Face à la peinture, à son histoire et à ses artifices, Pier Paolo Calzolari, entre sculpture, installation et forme picturale, par le choix de matériaux organiques, l’utilisation de l’humilité du plomb ou du feutre, réécrit une histoire de l’art dans laquelle résonnent pourtant les voix de l’Antiquité ou de la Renaissance. Métaphysique, aspiration mystique et alchimie se confondent alors dans des installations, autels ou bas-reliefs, où le blanc immaculé parle aussi de corruption, de trace sale et de disparition. Blancheur lumineuse du sel qui corrode ou du givre qui fond, la couleur est celle des éléments fondamentaux qui se mêlent au rebus, au végétal, à l’inscription ou à l’éphémère. Cette lumière répond pourtant à celle du néon dont les signes, à moins qu’ils ne fussent déjà des mots, écrivent l’espace d’un fleuve bleuté qui l’auréole de mystère.

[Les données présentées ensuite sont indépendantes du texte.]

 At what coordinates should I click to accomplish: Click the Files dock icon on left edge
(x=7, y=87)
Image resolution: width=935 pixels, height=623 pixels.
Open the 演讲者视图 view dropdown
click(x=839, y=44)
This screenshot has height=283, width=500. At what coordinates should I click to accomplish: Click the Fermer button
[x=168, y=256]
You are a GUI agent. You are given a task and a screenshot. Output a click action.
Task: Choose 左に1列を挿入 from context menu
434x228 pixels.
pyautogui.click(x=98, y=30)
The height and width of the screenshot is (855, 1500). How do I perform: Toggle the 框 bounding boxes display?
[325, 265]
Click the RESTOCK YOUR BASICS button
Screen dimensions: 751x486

Sont-ce des autels ou des suaires, des plis et des replis de sens, des vanités, la vie et la mort? Tout coïncide ici dans une œuvre tout à la fois grave et sereine, dans laquelle l’éphémère se conjugue à l’éternité, l’humanité à la plume d’un oiseau ou à des feuilles mortes dont on pressent encore le froissement. Calzolari sait ce souffle de l’écriture quand elle se saisit de fragments comme autant de signes qu’il nous faut déchiffrer pour dévoiler cet «être au monde» qui nous unit. Une grand table, Tomeo («Ptolémée») est dressée, comme rappel de ce géographe de l’antiquité. A la surface de ce meuble de cuivre réfrigéré, une couche de givre fond peu à peu pour délivrer sur ses bords, des reliefs encadrant des semblants de rivières et de lacs. Métaphore d’une terre plate telle que les anciens l’imaginèrent. L’art est cette lecture du temps, de ses contractions et de l’éphémère.

 Ailleurs l’artiste dispose un miroir de cuivre tel un «Memento mori» sur lequel notre visage apparaît dans un cadre constellé de feuilles d’arbre de Judée desséchées. Voici donc un mobilier tout en mouvements et en vagues pour exprimer le flux du temps dans lequel l’humain se brasse aux aspérités du bois, au feu ou à la glace. Nous habitons cette maison dans laquelle reposent aussi six matelas blancs alignés où s’inscrivent en néon des mots peu déchiffrables. Permanence de ce blanc qui taraude l’œuvre de Calzolari mais d’un blanc aux multiples variations qui épouse cette superbe méditation poétique sur ce temps qui s’accorderait à notre maison idéale pour peu que nous sachions y vivre et l’aimer.